# Task objective
Down to the last line of the listing, starting at the one with "Given: Toggle the", retype each line exactly. Do not copy the pictures.

Provided entries below:

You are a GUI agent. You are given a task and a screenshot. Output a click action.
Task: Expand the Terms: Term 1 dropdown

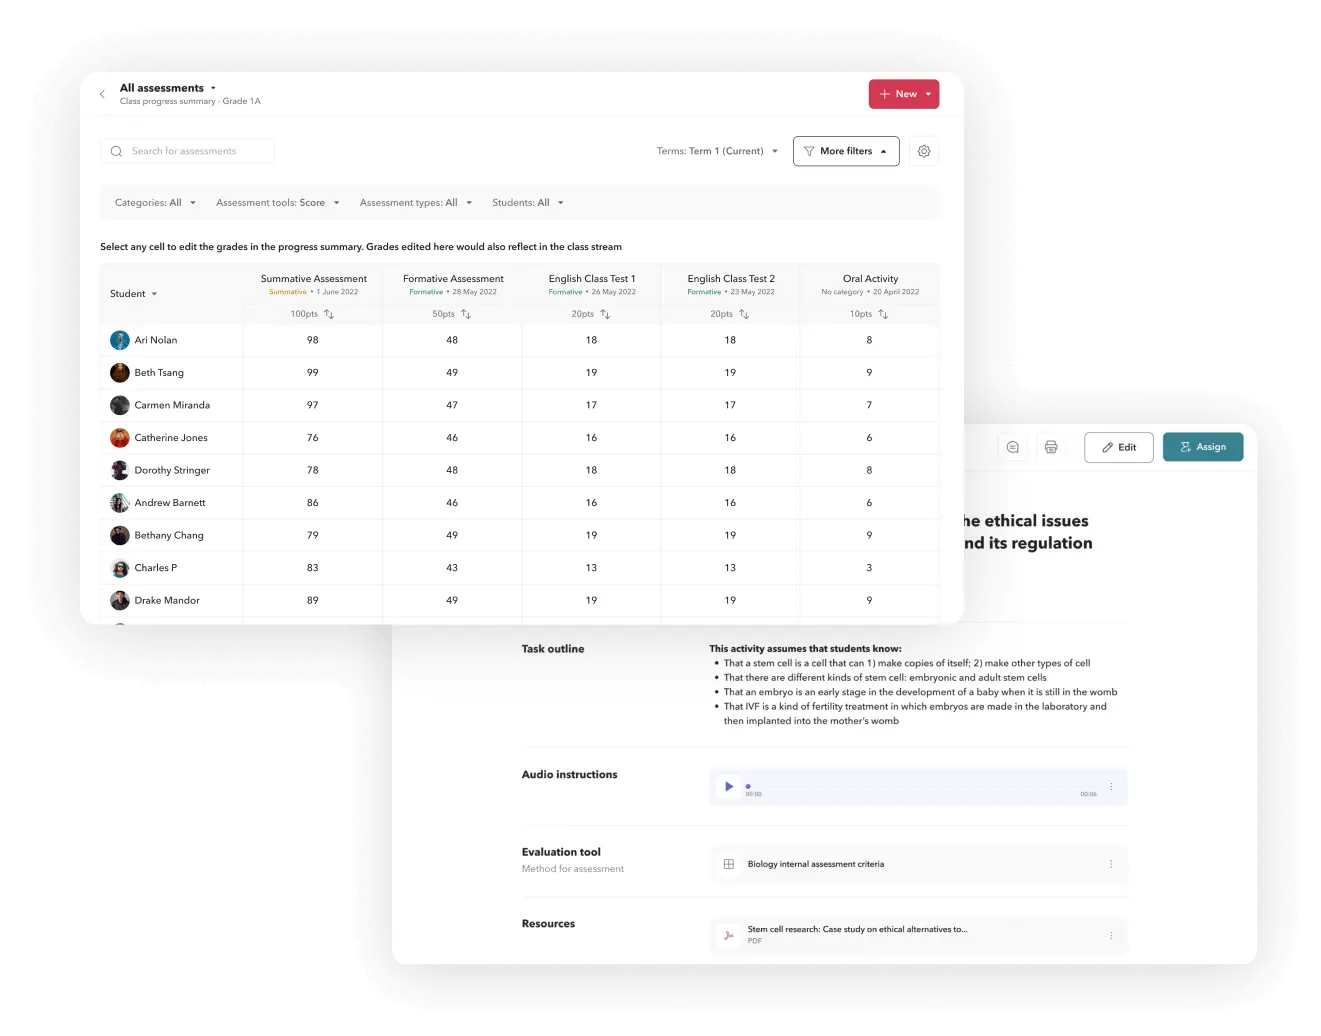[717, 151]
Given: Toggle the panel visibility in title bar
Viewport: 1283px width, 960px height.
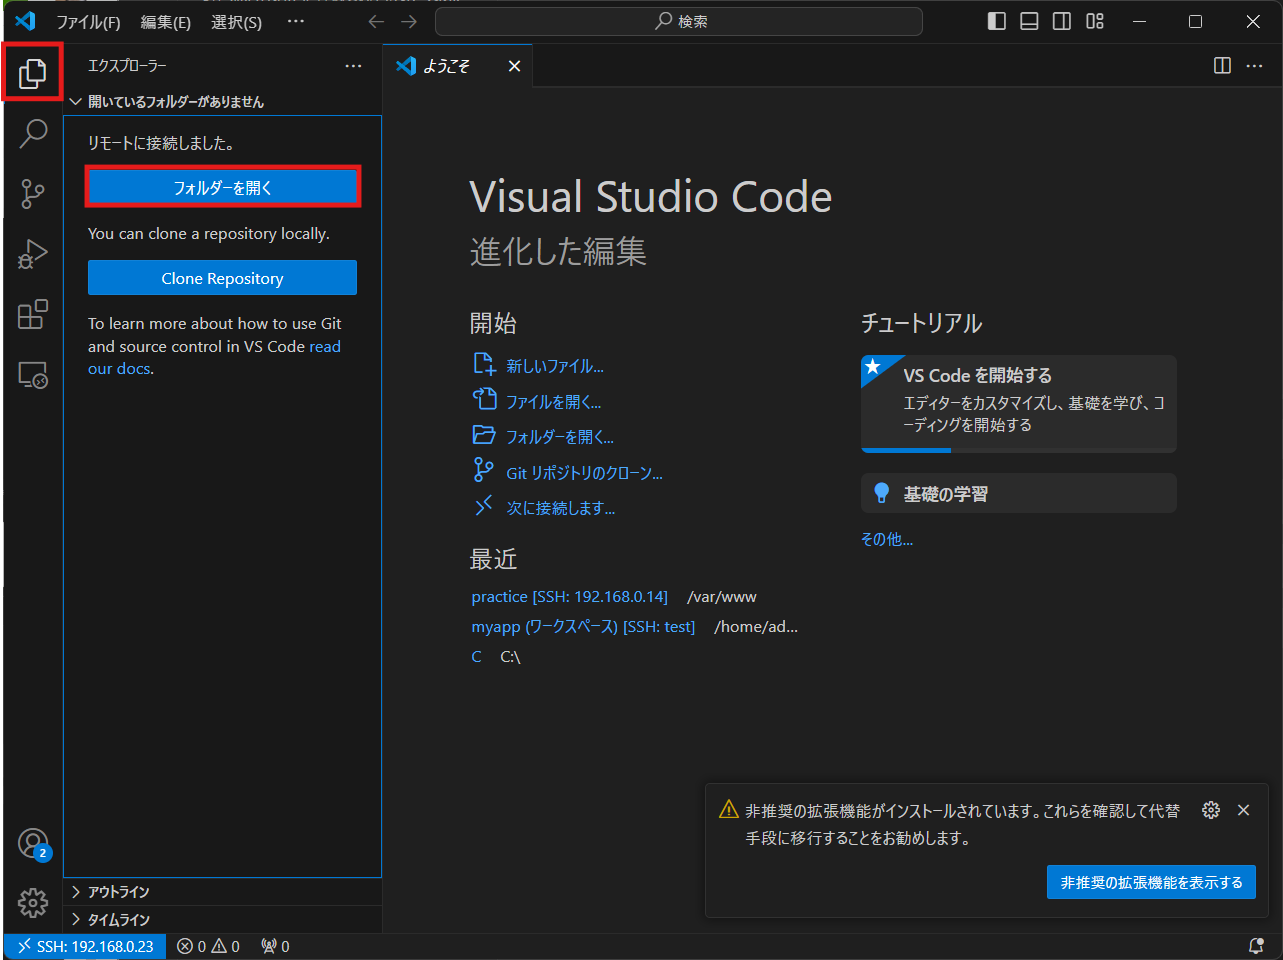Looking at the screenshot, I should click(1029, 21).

End of Provided entries.

# Answer space
Given: Toggle the panel visibility in title bar
Viewport: 1283px width, 960px height.
Looking at the screenshot, I should click(1029, 21).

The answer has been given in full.